Data Science Seminar
Hosted by the Department of Mathematical Sciences
Suppose we can only pay \$100 to diagnose a disease subtype for selecting the best treatments. We can either measure 10 cheap biomarkers or 2 expensive ones. How can we pick the optimal combinations to achieve the highest diagnostic accuracy? This is a nontrivial problem. In a special case where each variable costs the same, the total cost constraint will be reduced to an $L_0$ penalty which is the best subset selection problem. Until recently, there is no good solution even for this special case. Traditional algorithms can only solve up to ~35 variables for best subset selections. Thanks to algorithm breakthroughs in the field of optimization research, we have modified and extended a recently developed algorithm to handle our cost constraint problems with thousands of variables. In this talk, we will introduce the background of this problem, methods development, and theoretical results. We will also show an impressive example of dynamic programming. It will tell a story on how algorithms can make a difference in computing. We hope that through this presentation, the audience can have a feel of modern statistics, which combines computer science, statistics, and algorithms.

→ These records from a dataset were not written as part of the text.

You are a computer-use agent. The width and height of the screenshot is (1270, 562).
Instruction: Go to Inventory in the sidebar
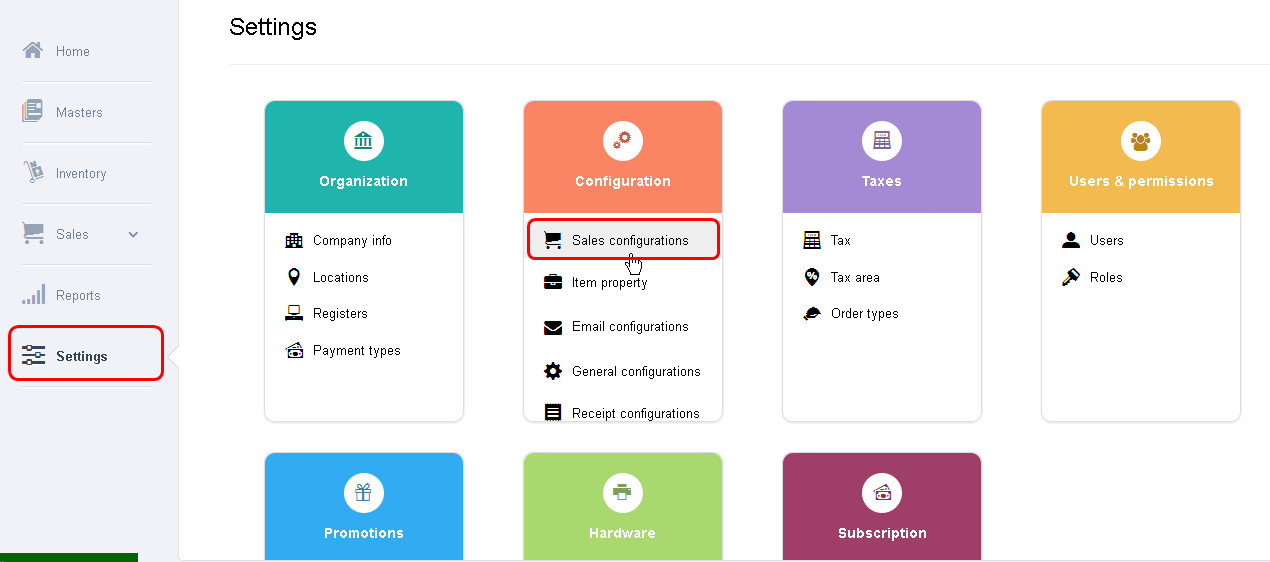(80, 173)
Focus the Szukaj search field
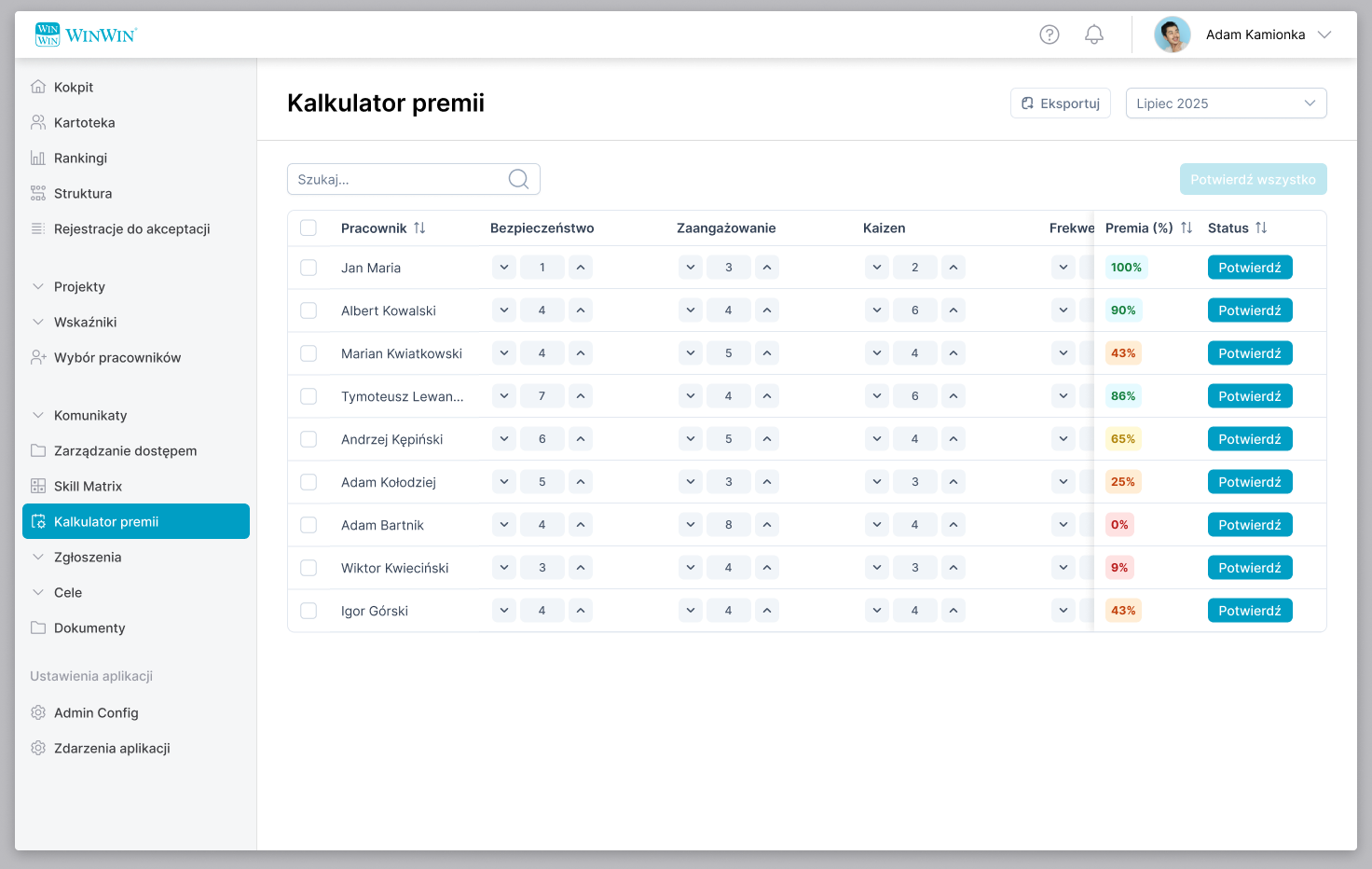The width and height of the screenshot is (1372, 869). point(414,179)
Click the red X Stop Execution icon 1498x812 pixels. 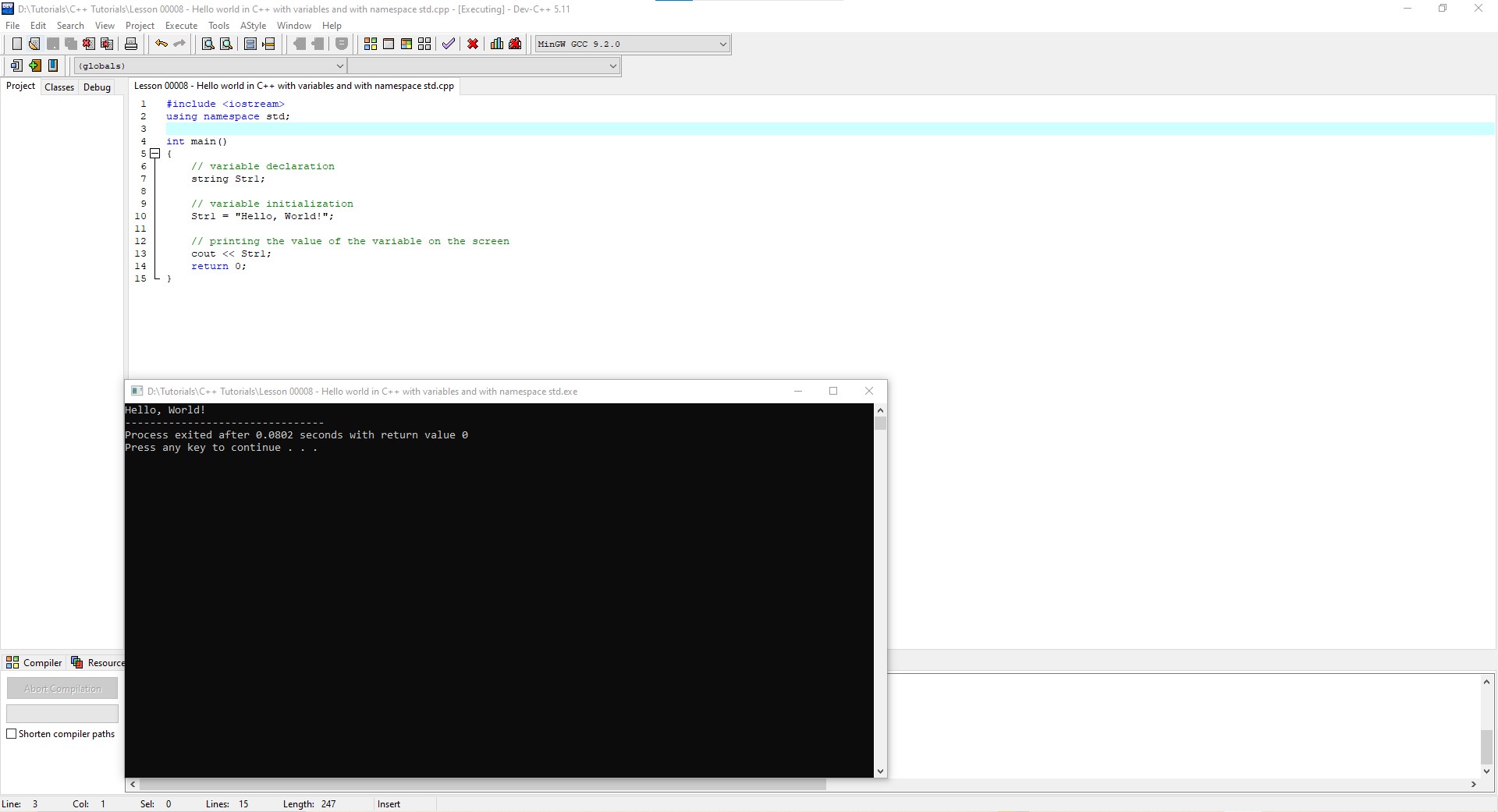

Biography of the speaker: Dr. Fu is a Research Fellow and an Enterprise Lead for Machine Learning, Artificial Intelligence, and Digital Connected Care from Eli Lilly and Company. He is a Fellow of ASA (American Statistical Association). He is also an adjunct professor of biostatistics at the University of North Carolina Chapel Hill and Indiana University School of Medicine. Dr. Fu received his Ph.D. in statistics from the University of Wisconsin - Madison in 2007 and joined Lilly after that. Since he joined Lilly, he has been very active in statistics methodology research. His publications vary in Bayesian adaptive design, survival analysis, recurrent event modeling, personalized medicine, indirect and mixed treatment comparison, joint modeling, Bayesian decision making, and rare events analysis. In recent years, his research focuses on machine learning and artificial intelligence. His research has been published in various top journals including JASA, JRSS, Biometrika, Biometrics, ACM, IEEE, JAMA, Annals of Internal Medicine, etc. He has been teaching topics of machine learning, AI in large industry conferences, and FDA workshops. He was on the board of directors for statistics organizations and was the program chair and committee chair of ICSA, ENAR, and the ASA Biopharm section.
This talk is endorsed by the Data Science Transdisciplinary Area of Excellence at Binghamton University.